The relative contribution of daytime and nighttime blood pressure (BP) to cerebral small vessel disease (CSVD) remains uncertain. A meta-analysis presented at the ESH Congress 2026 evaluated associations between ambulatory blood pressure monitoring (ABPM) parameters and imaging markers of CSVD.
The analysis systematically reviewed studies assessing 24-hour, daytime, and nighttime BP measurements, along with nocturnal BP dipping patterns, in relation to white matter hyperintensities, lacunes, and cerebral microbleeds.
A total of d 24 studies involving 6,822 patients were included in the quantitative synthesis, with pooled analyses conducted across 19 studies.
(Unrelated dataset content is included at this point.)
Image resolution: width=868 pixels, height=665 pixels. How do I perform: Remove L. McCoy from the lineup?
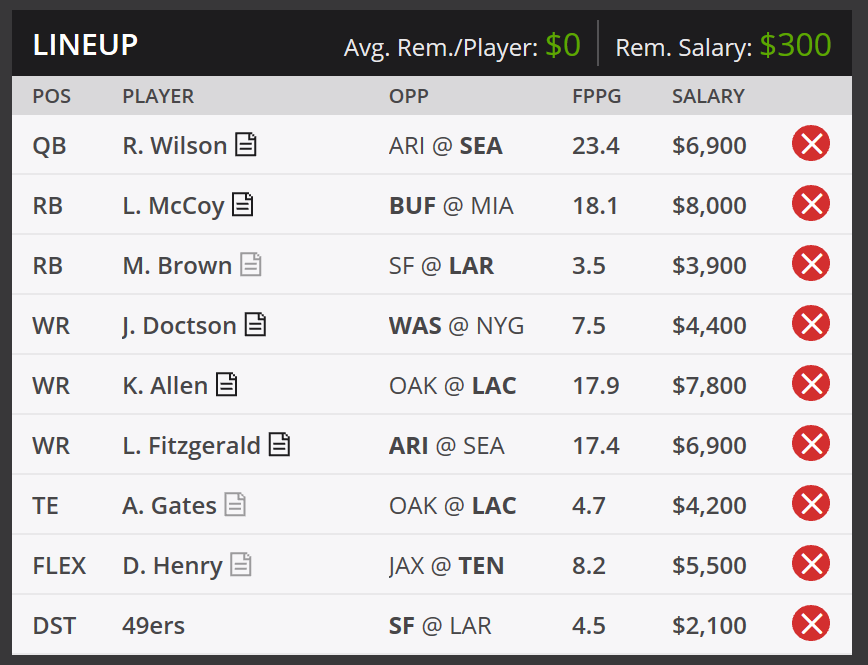click(811, 205)
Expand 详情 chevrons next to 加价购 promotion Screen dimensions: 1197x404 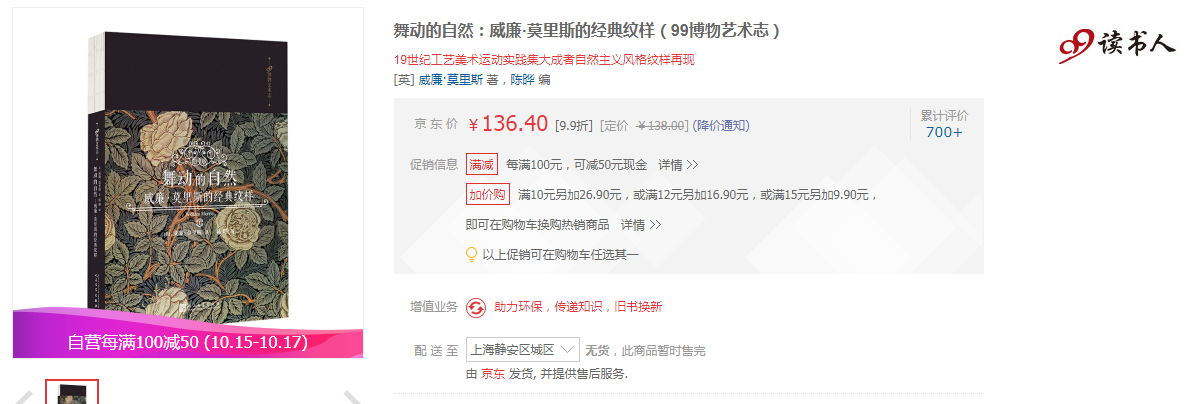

Study quality was assessed using the Newcastle-Ottawa Scale.
Findings
- Pooled analysis showed that higher 24-hour systolic blood pressure (SBP) was associated with a 41% increased risk of CSVD.
- Similar associations with CSVD were observed for both daytime and nighttime SBP.
- Non-dipping nocturnal BP patterns were associated with higher odds of CSVD compared with normal dipping patterns (OR, 2.24; 95% CI, 1.31–3.16).
- Reverse-dipping BP patterns were associated with higher odds of cerebral microbleeds (OR, 3.02; 95% CI, 1.61-4.42).
- Associations between ambulatory BP parameters and CSVD appeared to be largely driven by cerebral microbleeds.
The findings suggest that multiple ABPM components, including 24-hour, daytime, nighttime, and nocturnal BP patterns, may help identify patients at higher risk for CSVD and its imaging subtypes, particularly cerebral microbleeds.